I'd actually step back and ask why you need to rename fields like that. Usually, when you find yourself fighting the language, the frameworks, and the idioms thereof, this indicates that you are doing something that you shouldn't in fact be doing. Context-sensitive field names sounds like something potentially very confusing – maybe this is a representation issue and there's a better way to prepare your values for storage in a database.

1 Like

Hi,

the reason is that I/we am using a database(dgraph) where predicates are specified as User.name (by choice, as using "name" would cause major problems down the road), however we intend to send data as "name", to offer a simple API to the front-end. Another alternative is essentially making an identical struct that is sent to the user, but in this way we ensure the specified data is in one position.

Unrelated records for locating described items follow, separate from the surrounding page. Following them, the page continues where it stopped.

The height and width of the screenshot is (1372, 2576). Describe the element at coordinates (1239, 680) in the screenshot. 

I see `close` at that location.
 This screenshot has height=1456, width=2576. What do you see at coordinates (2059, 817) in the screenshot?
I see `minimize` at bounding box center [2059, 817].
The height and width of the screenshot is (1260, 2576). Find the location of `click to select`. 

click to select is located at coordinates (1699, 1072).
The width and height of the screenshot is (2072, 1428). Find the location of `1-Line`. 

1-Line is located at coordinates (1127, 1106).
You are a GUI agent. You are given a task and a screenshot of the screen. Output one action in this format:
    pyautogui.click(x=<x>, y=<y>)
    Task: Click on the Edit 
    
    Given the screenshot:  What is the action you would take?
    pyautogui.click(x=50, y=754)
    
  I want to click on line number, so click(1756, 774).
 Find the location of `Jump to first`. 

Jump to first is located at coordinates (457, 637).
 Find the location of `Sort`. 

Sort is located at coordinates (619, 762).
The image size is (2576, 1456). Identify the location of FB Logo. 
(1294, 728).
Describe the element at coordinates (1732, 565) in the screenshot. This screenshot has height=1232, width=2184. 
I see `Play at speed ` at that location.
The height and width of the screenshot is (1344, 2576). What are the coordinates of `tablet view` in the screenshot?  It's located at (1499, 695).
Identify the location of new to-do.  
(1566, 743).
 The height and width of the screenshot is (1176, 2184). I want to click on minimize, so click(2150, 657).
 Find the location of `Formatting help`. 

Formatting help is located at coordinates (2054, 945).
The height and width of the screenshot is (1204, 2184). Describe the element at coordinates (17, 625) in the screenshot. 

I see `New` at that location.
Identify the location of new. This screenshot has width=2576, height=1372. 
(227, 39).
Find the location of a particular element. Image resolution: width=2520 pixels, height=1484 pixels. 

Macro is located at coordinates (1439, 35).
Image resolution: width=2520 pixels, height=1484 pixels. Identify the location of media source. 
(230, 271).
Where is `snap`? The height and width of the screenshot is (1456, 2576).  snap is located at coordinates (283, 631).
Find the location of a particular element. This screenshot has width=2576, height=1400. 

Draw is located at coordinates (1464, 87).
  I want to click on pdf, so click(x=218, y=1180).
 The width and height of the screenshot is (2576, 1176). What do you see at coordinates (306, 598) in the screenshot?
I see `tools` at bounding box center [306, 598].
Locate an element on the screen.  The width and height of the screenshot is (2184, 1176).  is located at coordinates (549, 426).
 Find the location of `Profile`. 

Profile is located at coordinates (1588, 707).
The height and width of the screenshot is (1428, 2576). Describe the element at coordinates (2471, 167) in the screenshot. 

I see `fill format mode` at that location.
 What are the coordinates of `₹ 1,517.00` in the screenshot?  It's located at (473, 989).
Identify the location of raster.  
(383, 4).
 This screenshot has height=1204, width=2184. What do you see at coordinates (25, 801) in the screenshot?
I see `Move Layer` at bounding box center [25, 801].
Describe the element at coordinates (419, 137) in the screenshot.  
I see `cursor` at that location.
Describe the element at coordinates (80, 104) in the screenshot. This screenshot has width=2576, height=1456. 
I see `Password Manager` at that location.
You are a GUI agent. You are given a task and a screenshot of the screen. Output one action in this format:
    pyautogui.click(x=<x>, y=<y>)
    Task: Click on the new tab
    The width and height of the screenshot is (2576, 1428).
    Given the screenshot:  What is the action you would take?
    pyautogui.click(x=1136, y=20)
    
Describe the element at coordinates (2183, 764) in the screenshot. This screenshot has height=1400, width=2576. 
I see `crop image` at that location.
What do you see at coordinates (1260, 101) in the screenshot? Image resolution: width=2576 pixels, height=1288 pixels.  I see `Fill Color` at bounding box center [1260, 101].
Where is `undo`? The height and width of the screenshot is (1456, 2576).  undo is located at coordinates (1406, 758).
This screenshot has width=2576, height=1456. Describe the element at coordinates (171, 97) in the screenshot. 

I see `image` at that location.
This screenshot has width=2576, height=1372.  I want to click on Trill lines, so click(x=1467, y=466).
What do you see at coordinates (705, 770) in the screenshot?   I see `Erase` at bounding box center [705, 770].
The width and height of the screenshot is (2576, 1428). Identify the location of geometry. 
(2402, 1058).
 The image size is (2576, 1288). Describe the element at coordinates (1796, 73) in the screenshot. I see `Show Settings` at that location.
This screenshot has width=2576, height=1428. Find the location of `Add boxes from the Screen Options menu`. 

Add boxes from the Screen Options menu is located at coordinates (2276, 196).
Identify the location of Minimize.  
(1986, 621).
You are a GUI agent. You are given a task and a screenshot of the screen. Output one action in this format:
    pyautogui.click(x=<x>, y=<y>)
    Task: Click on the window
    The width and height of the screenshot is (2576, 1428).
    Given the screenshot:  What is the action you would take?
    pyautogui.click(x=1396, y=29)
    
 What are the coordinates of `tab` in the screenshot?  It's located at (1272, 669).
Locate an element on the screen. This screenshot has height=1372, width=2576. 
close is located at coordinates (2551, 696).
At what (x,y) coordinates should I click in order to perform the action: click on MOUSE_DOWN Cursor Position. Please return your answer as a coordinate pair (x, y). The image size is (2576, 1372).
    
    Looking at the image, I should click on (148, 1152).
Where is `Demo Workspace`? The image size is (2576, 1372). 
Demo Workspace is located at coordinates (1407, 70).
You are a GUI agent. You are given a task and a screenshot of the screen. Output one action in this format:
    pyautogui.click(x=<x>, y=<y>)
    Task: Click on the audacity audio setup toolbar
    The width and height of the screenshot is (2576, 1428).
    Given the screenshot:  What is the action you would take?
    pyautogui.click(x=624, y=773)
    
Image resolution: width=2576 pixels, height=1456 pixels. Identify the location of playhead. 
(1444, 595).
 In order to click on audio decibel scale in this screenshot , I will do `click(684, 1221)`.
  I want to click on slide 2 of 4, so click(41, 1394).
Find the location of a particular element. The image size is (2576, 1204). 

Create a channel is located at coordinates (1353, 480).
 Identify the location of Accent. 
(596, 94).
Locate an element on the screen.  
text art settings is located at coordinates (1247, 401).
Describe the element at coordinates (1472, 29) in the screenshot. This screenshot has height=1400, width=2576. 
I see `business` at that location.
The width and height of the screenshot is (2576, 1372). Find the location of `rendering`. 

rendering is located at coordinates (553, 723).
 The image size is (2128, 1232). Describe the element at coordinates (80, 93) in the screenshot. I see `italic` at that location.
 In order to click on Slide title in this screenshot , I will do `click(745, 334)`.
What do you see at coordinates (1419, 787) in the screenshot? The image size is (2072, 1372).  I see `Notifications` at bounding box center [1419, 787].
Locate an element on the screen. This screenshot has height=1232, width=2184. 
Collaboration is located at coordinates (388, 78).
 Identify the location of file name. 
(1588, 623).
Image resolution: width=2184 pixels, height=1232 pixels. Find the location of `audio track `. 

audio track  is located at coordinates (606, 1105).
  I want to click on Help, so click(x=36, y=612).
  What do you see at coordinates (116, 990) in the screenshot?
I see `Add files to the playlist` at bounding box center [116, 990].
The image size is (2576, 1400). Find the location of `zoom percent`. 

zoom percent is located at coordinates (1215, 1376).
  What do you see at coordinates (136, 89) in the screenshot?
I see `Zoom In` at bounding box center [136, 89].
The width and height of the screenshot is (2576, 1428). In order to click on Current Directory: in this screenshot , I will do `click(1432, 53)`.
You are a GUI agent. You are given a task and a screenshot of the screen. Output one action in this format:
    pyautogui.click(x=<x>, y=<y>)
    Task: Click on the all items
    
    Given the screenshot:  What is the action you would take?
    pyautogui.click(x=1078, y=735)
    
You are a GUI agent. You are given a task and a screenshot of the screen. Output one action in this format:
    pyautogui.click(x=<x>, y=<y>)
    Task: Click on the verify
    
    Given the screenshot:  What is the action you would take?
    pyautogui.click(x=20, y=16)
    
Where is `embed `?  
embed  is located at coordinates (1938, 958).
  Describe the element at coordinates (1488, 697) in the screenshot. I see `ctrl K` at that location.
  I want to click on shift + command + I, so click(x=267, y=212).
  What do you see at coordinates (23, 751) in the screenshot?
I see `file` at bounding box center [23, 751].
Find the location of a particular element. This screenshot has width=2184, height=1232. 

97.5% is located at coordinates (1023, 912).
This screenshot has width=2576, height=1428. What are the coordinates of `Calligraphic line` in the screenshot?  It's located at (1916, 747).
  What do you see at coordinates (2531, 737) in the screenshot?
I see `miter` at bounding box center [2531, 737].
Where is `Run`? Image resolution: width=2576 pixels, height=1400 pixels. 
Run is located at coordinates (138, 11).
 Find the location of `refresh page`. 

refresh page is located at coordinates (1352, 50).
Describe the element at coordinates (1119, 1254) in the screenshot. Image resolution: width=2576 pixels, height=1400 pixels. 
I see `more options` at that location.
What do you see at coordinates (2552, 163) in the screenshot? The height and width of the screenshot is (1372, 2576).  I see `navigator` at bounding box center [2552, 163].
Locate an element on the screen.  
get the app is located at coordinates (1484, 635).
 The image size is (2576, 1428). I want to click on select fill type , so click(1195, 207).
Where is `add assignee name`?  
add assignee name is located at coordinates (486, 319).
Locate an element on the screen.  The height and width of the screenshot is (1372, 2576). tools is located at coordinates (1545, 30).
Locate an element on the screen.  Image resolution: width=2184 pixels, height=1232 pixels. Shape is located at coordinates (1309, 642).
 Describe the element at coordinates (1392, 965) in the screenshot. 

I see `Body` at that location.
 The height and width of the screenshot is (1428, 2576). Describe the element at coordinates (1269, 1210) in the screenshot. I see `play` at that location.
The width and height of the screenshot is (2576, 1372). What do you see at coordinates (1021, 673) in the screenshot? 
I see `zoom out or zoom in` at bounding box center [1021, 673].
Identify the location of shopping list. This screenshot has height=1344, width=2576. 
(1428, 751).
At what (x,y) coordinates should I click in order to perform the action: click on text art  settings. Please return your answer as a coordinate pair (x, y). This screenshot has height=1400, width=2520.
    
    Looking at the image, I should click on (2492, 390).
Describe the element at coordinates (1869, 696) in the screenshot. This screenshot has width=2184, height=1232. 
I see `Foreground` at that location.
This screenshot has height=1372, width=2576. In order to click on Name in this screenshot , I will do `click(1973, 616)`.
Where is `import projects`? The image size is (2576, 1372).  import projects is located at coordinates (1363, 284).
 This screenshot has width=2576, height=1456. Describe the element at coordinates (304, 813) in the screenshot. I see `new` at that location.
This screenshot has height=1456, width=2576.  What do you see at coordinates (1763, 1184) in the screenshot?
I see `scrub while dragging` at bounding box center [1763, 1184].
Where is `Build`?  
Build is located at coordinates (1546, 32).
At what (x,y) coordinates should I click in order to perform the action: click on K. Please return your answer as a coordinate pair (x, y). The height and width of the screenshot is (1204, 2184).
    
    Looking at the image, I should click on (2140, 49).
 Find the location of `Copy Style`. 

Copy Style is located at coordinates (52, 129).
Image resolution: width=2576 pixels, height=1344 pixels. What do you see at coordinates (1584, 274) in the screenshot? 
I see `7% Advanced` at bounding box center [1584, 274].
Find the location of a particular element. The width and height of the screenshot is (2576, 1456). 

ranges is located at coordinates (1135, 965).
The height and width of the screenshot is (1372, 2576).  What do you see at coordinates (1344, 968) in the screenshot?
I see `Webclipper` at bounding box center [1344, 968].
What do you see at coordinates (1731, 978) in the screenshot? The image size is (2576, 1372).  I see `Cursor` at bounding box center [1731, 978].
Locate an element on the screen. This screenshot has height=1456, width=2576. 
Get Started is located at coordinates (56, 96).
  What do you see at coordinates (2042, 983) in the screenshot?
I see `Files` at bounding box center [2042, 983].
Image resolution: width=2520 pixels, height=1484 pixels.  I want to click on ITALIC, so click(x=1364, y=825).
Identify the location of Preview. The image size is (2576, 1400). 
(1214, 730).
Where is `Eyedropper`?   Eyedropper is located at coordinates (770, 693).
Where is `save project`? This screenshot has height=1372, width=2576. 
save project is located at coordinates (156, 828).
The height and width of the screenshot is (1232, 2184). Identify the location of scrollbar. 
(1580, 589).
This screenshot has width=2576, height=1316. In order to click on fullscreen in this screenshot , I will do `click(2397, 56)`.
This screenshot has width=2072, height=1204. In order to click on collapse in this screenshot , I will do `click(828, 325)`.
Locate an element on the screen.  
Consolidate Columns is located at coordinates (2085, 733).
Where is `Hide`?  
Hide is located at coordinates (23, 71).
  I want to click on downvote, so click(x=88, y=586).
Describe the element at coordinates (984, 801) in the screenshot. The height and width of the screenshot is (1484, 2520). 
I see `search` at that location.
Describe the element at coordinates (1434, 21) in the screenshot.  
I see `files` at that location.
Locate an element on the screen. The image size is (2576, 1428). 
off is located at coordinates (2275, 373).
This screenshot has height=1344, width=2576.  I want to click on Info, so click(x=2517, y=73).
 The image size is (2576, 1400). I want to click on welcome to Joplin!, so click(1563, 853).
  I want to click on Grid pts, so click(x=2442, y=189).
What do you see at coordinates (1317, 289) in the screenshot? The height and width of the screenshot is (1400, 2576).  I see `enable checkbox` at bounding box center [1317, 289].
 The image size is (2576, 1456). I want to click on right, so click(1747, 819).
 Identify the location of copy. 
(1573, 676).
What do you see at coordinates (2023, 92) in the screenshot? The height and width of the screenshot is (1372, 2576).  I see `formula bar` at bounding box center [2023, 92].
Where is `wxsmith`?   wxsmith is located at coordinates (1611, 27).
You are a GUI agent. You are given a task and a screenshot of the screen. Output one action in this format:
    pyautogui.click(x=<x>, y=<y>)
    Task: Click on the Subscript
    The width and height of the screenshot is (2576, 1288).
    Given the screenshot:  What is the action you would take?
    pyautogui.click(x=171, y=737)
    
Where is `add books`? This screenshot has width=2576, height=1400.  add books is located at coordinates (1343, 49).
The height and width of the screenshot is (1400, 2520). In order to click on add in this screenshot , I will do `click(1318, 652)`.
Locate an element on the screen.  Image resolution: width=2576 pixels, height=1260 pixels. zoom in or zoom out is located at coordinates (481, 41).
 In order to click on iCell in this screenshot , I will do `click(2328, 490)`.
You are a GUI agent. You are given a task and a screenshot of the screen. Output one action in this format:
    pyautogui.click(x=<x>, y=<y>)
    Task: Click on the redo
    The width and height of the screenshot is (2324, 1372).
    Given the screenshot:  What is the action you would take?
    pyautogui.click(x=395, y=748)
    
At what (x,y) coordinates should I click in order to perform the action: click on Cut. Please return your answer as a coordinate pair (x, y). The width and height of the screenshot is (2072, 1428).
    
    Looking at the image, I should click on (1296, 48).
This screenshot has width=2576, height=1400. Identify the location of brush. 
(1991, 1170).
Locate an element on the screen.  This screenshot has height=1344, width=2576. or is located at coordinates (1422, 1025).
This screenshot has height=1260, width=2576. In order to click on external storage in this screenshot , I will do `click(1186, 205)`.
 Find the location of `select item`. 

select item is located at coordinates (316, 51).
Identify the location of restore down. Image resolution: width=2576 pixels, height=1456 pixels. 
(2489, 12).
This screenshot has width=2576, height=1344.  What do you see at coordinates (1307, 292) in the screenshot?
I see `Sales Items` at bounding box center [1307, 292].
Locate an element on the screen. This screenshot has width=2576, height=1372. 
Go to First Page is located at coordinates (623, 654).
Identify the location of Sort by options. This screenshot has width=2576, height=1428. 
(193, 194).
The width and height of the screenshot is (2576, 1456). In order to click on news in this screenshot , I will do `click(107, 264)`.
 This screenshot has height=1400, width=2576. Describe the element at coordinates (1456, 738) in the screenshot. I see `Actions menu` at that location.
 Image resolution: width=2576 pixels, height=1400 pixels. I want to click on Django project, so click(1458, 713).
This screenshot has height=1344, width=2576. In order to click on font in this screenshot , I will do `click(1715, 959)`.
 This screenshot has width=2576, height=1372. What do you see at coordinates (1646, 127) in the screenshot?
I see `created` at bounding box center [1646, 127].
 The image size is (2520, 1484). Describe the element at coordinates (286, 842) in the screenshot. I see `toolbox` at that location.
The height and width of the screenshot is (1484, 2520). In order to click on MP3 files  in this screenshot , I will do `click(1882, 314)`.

The reason I am fighting the frameworks is just that this was a breeze in Go and it was how we planned to do it.

It works perfectly to do something like this, which is what I hoped to do from the beginning.

impl FieldPop for Node {
    fn populate_fields<S>(&self, val : &mut S) ->  Result<(), S::Error>
        where S : SerializeStruct {
        val.serialize_field("uid", self.uid())?;
        Ok(())
    }
}

It boils down about different representations to the front-end and back-end and therefore not exposing the database logic. Otherwise you can just create separate distinct representations of the data, but if the only difference is the keys and otherwise identical I do not see the point!

I just want to advertise that there is also serde_with::with_prefix!, which might help you. With that it is quite easy to add a prefix to all fields in a struct. However, that won't work easily if node is part of the User struct. If you can change the types to something like this it would be easiest. Otherwise, you likely still need to write a lot of glue code, which is likely worse than putting rename attribute on the fields.

struct Inner {
   pub name: String,
   pub email: String,
   pub hash: String,
}

serde_with::with_prefix!(prefix_user "User.");
struct User {
   #[serde(with = "prefix_user")]
   pub user: Inner,
   #[serde(flatten)]
   pub node: Node
}
3 Likes

Have you tried #[serde(rename="User.name")]?

That unconditionally renames the field, not conditionally, what OP wants to do.